The bird did not have albinistic feathering as he first thought. It was also not two different types of birds as the homeowner first thought. It was a cardinal, but it was half-male and half-female.

It’s not always easy to tell if a bird is male or female at first glance, but it is fairly easy when it comes to cardinals. Male cardinals have red feathers. Female cardinals have mostly brownish feathers. This rare half-male half-female cardinal was red one of the right side like a male cardinal and brown on the left side like a female cardinal.

You might assume that the bird would actually be male or female but just with unusual coloring, but no, that’s not the case. The bird would actually have one functioning ovary on the female side and one functioning testicle on the male side making it male and female at the same time. Hill explained, “Theoretically, this bird could either mate with a normal male cardinal and lay fertile eggs, or it could mate with a normal female cardinal and father her eggs!”

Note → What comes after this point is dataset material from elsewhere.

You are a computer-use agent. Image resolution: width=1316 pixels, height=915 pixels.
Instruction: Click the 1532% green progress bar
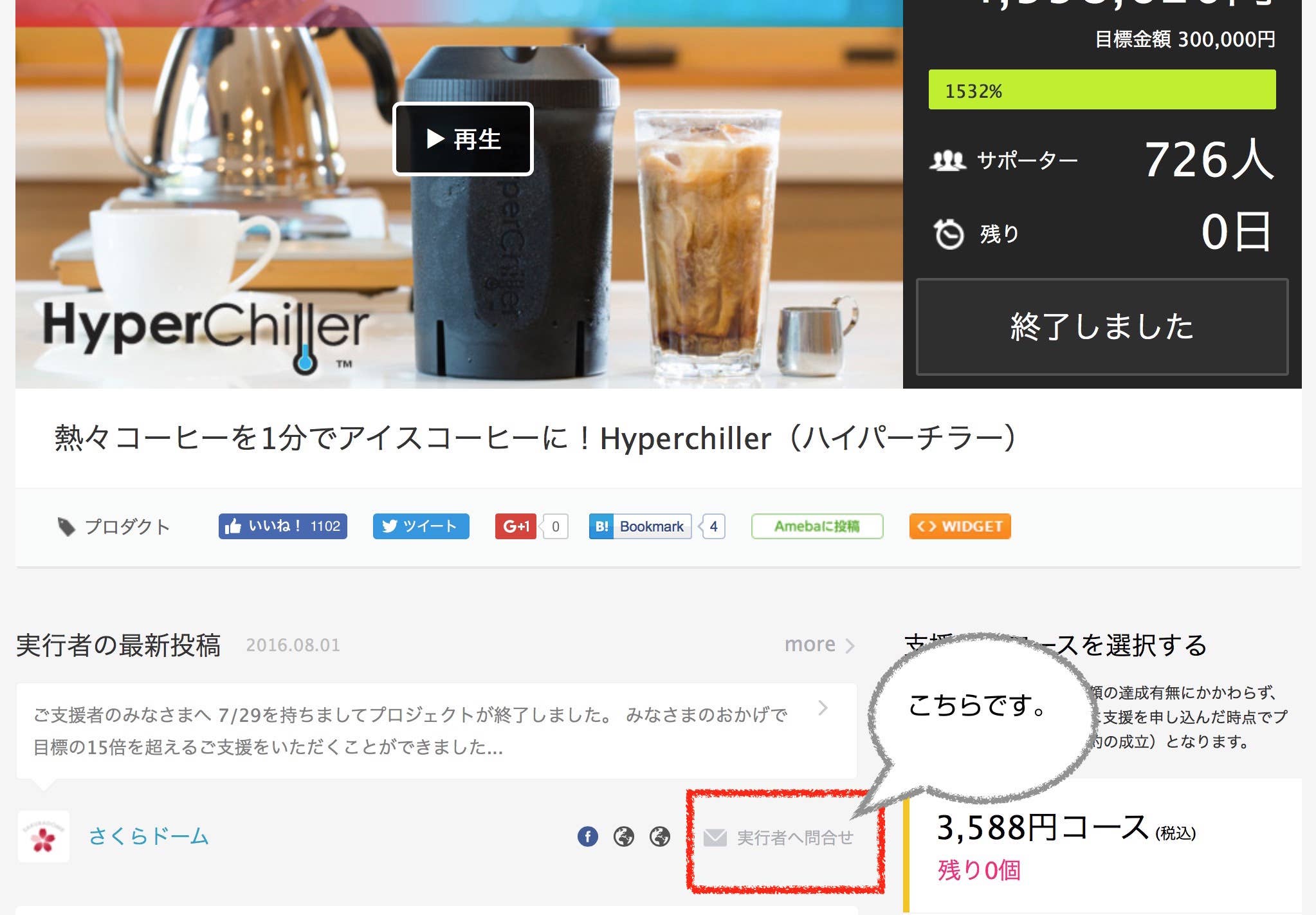tap(1102, 89)
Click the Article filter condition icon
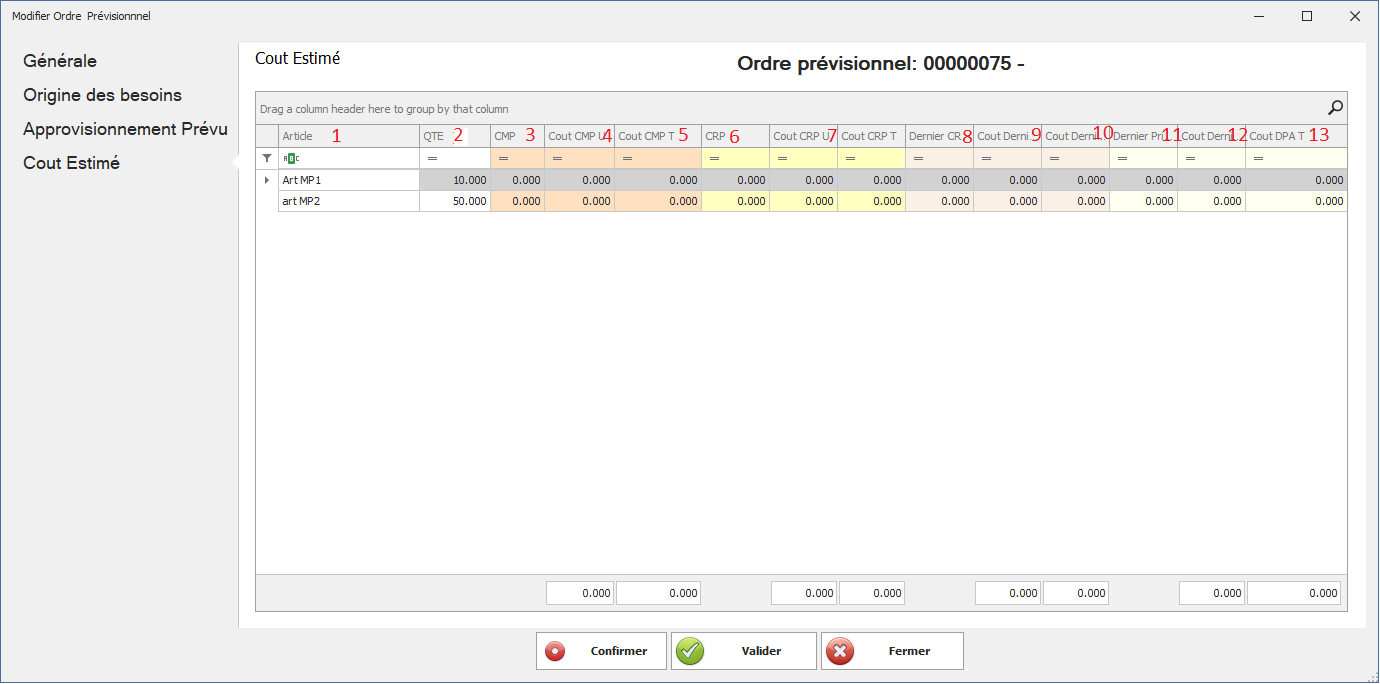 291,158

Hill shared that another rare cardinal with the same coloring as this one was seen not too far away in Erie, Pennsylvania. When that bird was photographed in 2019, its photos made it into the New York Times and National Geographic. He emphasized, “That’s how rare and interesting this condition is.”

Hill thinks it’s possible that the cardinal he photographed is the same cardinal that was spotted in Erie, but it’s also possible that it’s a different cardinal with the same rare condition, being a bilateral gynandromorph which is also called a “half-sider.”

Have you ever seen an unusual bird? Did you know that it was possible (yet extremely rare) for birds to be half-male and half-female?